Collected data entries:
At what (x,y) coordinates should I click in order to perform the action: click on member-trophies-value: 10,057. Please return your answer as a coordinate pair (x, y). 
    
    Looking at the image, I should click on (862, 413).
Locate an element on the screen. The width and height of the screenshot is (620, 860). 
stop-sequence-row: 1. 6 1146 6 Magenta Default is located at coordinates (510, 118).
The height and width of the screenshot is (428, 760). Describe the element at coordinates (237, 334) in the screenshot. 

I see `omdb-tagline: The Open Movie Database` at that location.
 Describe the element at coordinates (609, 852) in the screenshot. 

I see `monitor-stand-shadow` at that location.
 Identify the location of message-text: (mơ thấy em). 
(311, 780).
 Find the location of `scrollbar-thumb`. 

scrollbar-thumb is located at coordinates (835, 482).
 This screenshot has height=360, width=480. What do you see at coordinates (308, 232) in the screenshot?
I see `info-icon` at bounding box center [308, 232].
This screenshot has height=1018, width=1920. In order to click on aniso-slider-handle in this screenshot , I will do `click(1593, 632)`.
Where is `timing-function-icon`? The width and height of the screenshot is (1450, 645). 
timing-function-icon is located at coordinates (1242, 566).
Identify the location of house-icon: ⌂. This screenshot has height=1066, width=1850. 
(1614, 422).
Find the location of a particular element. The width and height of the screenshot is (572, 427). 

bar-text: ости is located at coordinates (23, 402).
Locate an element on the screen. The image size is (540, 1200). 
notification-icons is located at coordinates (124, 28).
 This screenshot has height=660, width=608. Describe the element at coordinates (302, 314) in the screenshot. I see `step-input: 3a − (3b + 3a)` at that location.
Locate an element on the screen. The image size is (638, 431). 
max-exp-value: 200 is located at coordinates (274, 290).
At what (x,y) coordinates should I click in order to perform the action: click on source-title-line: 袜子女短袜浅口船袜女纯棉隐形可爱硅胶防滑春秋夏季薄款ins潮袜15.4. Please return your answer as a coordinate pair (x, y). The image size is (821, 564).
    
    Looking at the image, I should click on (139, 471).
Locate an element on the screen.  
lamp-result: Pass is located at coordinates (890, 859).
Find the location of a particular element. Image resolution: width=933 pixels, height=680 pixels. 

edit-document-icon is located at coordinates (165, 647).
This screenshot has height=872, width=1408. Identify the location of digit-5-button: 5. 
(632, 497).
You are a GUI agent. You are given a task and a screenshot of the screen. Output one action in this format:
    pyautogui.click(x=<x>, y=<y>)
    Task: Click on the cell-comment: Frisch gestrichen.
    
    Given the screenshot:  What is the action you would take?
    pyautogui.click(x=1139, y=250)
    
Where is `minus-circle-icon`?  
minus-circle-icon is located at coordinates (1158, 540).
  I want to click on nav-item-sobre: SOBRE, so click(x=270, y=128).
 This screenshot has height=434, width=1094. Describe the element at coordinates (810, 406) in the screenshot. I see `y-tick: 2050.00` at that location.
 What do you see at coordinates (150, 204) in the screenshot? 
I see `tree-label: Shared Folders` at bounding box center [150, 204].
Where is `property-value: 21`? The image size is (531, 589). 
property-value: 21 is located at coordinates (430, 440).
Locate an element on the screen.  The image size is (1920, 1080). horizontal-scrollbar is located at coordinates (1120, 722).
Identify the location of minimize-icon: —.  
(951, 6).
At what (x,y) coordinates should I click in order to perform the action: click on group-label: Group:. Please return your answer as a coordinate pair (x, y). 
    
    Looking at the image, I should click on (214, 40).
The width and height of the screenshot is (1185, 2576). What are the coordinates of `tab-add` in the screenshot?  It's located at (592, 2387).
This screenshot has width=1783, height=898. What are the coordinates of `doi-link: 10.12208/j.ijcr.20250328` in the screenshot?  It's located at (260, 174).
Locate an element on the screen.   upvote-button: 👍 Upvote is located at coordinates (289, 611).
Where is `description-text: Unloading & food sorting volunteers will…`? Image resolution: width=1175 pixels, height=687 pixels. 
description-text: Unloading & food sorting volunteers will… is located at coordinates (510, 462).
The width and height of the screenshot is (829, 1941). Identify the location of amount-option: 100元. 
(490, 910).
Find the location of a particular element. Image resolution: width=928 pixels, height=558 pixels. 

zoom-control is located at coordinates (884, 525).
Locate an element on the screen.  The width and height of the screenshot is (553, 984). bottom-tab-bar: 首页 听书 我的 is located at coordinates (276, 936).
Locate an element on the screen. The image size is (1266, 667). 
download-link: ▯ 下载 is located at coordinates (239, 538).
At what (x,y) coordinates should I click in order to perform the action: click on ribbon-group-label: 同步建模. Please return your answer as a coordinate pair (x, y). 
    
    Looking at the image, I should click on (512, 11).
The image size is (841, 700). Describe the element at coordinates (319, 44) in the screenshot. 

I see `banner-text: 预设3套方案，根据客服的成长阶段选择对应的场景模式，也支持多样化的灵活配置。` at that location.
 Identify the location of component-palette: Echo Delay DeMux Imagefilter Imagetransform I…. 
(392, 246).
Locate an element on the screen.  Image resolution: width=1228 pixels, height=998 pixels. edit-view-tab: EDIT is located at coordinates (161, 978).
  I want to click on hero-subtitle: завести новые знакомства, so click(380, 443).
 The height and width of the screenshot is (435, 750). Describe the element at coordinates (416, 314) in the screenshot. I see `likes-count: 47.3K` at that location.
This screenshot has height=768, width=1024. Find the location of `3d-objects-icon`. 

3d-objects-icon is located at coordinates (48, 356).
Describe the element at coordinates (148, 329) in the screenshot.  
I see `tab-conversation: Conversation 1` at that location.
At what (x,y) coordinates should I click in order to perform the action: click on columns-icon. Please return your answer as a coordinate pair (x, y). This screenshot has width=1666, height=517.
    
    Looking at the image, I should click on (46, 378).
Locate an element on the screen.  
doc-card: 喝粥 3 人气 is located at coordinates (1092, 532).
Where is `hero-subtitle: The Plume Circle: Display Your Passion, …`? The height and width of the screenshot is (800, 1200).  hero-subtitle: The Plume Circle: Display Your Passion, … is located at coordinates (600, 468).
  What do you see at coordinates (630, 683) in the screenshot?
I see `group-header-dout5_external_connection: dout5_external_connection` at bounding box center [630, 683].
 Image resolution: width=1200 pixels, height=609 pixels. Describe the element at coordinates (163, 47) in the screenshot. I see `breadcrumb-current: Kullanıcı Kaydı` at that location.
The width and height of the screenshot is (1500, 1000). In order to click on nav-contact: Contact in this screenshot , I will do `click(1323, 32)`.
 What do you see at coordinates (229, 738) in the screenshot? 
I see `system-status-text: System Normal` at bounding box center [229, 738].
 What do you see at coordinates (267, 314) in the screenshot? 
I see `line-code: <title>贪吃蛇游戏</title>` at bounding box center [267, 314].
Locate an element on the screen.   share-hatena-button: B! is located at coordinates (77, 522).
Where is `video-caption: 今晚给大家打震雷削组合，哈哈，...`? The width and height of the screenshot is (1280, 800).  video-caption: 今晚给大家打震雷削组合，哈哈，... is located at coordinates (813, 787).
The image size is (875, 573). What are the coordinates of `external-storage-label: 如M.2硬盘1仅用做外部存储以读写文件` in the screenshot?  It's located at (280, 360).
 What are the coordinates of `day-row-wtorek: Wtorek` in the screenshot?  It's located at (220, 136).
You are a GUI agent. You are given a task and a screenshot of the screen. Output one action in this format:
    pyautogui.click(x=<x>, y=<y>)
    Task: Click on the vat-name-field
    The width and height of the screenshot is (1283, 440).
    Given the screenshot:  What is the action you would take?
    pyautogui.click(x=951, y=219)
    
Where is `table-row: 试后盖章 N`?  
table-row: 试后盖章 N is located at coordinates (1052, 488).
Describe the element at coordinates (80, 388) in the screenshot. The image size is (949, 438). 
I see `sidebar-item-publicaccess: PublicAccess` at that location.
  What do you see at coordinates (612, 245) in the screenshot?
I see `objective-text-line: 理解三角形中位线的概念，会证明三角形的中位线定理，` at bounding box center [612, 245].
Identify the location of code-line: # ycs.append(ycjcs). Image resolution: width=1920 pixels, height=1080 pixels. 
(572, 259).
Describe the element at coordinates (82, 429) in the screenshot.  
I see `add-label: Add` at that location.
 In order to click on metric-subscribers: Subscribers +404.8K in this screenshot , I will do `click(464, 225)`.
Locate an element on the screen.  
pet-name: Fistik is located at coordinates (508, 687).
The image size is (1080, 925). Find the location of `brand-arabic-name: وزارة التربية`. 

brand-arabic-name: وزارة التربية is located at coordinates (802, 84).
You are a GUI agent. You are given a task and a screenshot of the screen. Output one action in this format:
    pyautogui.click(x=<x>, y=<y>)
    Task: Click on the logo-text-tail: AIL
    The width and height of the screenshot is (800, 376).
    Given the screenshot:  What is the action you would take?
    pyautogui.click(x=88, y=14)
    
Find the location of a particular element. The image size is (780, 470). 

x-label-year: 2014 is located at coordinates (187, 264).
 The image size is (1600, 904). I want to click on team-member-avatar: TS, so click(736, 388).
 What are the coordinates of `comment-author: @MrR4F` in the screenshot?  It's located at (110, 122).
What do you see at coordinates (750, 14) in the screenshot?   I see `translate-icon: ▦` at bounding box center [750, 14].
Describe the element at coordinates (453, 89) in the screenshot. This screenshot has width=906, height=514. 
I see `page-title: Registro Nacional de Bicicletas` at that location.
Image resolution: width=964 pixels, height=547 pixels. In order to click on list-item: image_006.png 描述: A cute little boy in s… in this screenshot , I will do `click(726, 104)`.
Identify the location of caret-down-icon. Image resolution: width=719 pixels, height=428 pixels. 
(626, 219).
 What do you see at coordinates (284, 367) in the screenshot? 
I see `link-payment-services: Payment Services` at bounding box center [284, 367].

_EXERCISE BRIEF:_
In the part that opens with the line containing "coordinates (77, 522)." and closes with the line containing "center [612, 245].", swap "Where is" for "Locate" and write out only those lines, leaving everything else the same.

_FINAL ANSWER:_
Locate an element on the screen.   share-hatena-button: B! is located at coordinates (77, 522).
Locate `video-caption: 今晚给大家打震雷削组合，哈哈，...`? The width and height of the screenshot is (1280, 800).  video-caption: 今晚给大家打震雷削组合，哈哈，... is located at coordinates (813, 787).
The image size is (875, 573). What are the coordinates of `external-storage-label: 如M.2硬盘1仅用做外部存储以读写文件` in the screenshot?  It's located at (280, 360).
 What are the coordinates of `day-row-wtorek: Wtorek` in the screenshot?  It's located at (220, 136).
You are a GUI agent. You are given a task and a screenshot of the screen. Output one action in this format:
    pyautogui.click(x=<x>, y=<y>)
    Task: Click on the vat-name-field
    The width and height of the screenshot is (1283, 440).
    Given the screenshot:  What is the action you would take?
    pyautogui.click(x=951, y=219)
    
Locate `table-row: 试后盖章 N`?  
table-row: 试后盖章 N is located at coordinates (1052, 488).
Describe the element at coordinates (80, 388) in the screenshot. The image size is (949, 438). 
I see `sidebar-item-publicaccess: PublicAccess` at that location.
  What do you see at coordinates (612, 245) in the screenshot?
I see `objective-text-line: 理解三角形中位线的概念，会证明三角形的中位线定理，` at bounding box center [612, 245].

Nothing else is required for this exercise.